▸ Problem statement:
Print every line of the material below without changing a single character.

—————

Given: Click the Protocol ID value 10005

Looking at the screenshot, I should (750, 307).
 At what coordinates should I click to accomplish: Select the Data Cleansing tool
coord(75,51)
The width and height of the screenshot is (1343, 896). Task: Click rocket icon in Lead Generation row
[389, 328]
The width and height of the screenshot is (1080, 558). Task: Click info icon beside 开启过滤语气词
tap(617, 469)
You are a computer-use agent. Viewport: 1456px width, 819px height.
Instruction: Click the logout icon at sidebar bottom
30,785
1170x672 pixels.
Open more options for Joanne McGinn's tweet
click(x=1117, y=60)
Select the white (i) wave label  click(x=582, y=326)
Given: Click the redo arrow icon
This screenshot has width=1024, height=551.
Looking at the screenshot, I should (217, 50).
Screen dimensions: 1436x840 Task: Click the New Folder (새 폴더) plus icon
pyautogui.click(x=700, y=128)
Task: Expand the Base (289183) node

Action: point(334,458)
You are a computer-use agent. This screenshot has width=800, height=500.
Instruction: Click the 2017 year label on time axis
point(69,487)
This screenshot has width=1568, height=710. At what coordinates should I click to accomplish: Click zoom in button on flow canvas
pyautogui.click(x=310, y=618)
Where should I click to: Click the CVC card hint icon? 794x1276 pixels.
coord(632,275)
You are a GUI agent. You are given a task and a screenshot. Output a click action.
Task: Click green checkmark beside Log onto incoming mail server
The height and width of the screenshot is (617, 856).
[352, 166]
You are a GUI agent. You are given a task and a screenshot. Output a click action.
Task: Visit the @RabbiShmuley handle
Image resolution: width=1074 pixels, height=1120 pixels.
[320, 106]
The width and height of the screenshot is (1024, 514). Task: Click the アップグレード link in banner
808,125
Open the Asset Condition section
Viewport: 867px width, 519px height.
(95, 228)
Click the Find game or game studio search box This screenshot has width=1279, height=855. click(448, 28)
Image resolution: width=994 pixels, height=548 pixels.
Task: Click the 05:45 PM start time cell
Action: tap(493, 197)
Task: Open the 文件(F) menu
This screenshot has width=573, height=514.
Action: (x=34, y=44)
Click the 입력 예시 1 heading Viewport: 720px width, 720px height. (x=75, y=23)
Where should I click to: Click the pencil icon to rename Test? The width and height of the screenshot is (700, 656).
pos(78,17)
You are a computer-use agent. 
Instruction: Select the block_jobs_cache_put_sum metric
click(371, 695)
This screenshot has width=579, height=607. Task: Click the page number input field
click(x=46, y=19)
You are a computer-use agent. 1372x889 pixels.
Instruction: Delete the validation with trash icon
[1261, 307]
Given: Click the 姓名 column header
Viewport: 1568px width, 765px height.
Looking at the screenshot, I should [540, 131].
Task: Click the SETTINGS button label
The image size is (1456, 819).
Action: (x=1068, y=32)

—————

▸ Result of this exercise:
Given: Click the Protocol ID value 10005

Looking at the screenshot, I should (750, 307).
 At what coordinates should I click to accomplish: Select the Data Cleansing tool
coord(75,51)
The width and height of the screenshot is (1343, 896). Task: Click rocket icon in Lead Generation row
[389, 328]
The width and height of the screenshot is (1080, 558). Task: Click info icon beside 开启过滤语气词
tap(617, 469)
You are a computer-use agent. Viewport: 1456px width, 819px height.
Instruction: Click the logout icon at sidebar bottom
30,785
1170x672 pixels.
Open more options for Joanne McGinn's tweet
click(x=1117, y=60)
Select the white (i) wave label  click(x=582, y=326)
Given: Click the redo arrow icon
This screenshot has width=1024, height=551.
Looking at the screenshot, I should (217, 50).
Screen dimensions: 1436x840 Task: Click the New Folder (새 폴더) plus icon
pyautogui.click(x=700, y=128)
Task: Expand the Base (289183) node

Action: point(334,458)
You are a computer-use agent. This screenshot has width=800, height=500.
Instruction: Click the 2017 year label on time axis
point(69,487)
This screenshot has width=1568, height=710. At what coordinates should I click to accomplish: Click zoom in button on flow canvas
pyautogui.click(x=310, y=618)
Where should I click to: Click the CVC card hint icon? 794x1276 pixels.
coord(632,275)
You are a GUI agent. You are given a task and a screenshot. Output a click action.
Task: Click green checkmark beside Log onto incoming mail server
The height and width of the screenshot is (617, 856).
[352, 166]
You are a GUI agent. You are given a task and a screenshot. Output a click action.
Task: Visit the @RabbiShmuley handle
Image resolution: width=1074 pixels, height=1120 pixels.
[320, 106]
The width and height of the screenshot is (1024, 514). Task: Click the アップグレード link in banner
808,125
Open the Asset Condition section
Viewport: 867px width, 519px height.
(95, 228)
Click the Find game or game studio search box This screenshot has width=1279, height=855. click(448, 28)
Image resolution: width=994 pixels, height=548 pixels.
Task: Click the 05:45 PM start time cell
Action: tap(493, 197)
Task: Open the 文件(F) menu
This screenshot has width=573, height=514.
Action: (x=34, y=44)
Click the 입력 예시 1 heading Viewport: 720px width, 720px height. (x=75, y=23)
Where should I click to: Click the pencil icon to rename Test? The width and height of the screenshot is (700, 656).
pos(78,17)
You are a computer-use agent. 
Instruction: Select the block_jobs_cache_put_sum metric
click(371, 695)
This screenshot has width=579, height=607. Task: Click the page number input field
click(x=46, y=19)
You are a computer-use agent. 1372x889 pixels.
Instruction: Delete the validation with trash icon
[1261, 307]
Given: Click the 姓名 column header
Viewport: 1568px width, 765px height.
Looking at the screenshot, I should [540, 131].
Task: Click the SETTINGS button label
The image size is (1456, 819).
Action: (x=1068, y=32)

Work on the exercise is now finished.